Marie von Ebner-Eschenbach and Helene Druskowitz -- Elsa Bernstein-Porges, Mathilde Paar, Gertrud Prellwitz, Anna Croissant-Rust -- Julie Kühne, Laura Marholm, Clara Viebig -- Marie Eugenie delle Grazie, Lu Märten, Berta Lask -- Else Lasker-Schüler -- Marieluise Fleisser.

For women, according to the contemporary Austrian dramatist Elfriede Jelinek, writing for the theater is an act of transgression. The idea that drama as a grand public genre resists women writers has become established in recent scholarship. But Jelinek herself has won the Büchner Prize, the most prestigious award in German letters, and there is a wealth of dramatic work by women from the 20th century and before: both facts seem to contradict the notion of women's exclusion from drama. So why has drama by women appear to have been written against the odds, and why has it, until very recently, been missing from literary histories? This book looks in detail at women's playwriting in German between 1860 and 1945, and at its reception by critics. Many of the works considered have never before been analyzed by modern scholarship; others, notably the plays of Marieluise Fleisser and Else Lasker-Schüler, are well known, but are read here for the first time in the context of earlier dramatic work by women. Sarah Colvin seeks modes of reading that do justice both to the dramatic texts as 'performance' texts, and to the sense of 'otherness' experienced by the woman writer in a male-dominated literary and theatrical environment.
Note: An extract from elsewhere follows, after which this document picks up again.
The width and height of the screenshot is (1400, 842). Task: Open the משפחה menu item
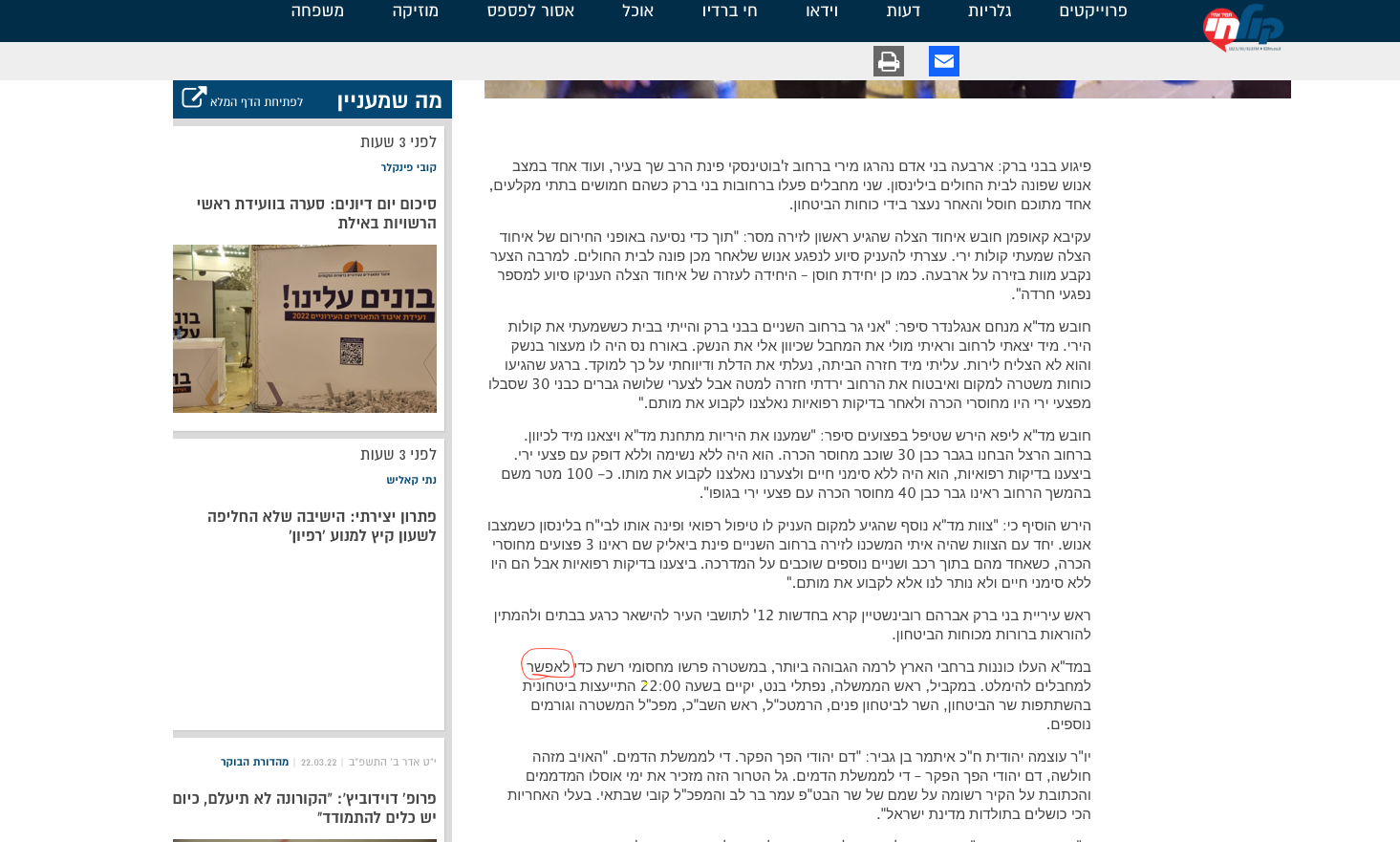point(317,11)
She concludes that an understanding of the techniques developed by women playwrights of the nineteenth and early twentieth centuries can enrich our reading not only of Fleisser and Lasker, but of contemporary dramatists such as Jelinek. If all the world's a stage, playwrights can theoretically be seen as in control of the world they create; this book asks to what extent women dramatists manage to use the space of the drama to reflect the world that 'they' experience. Sarah Colvin is Reader in German at the University of Edinburgh.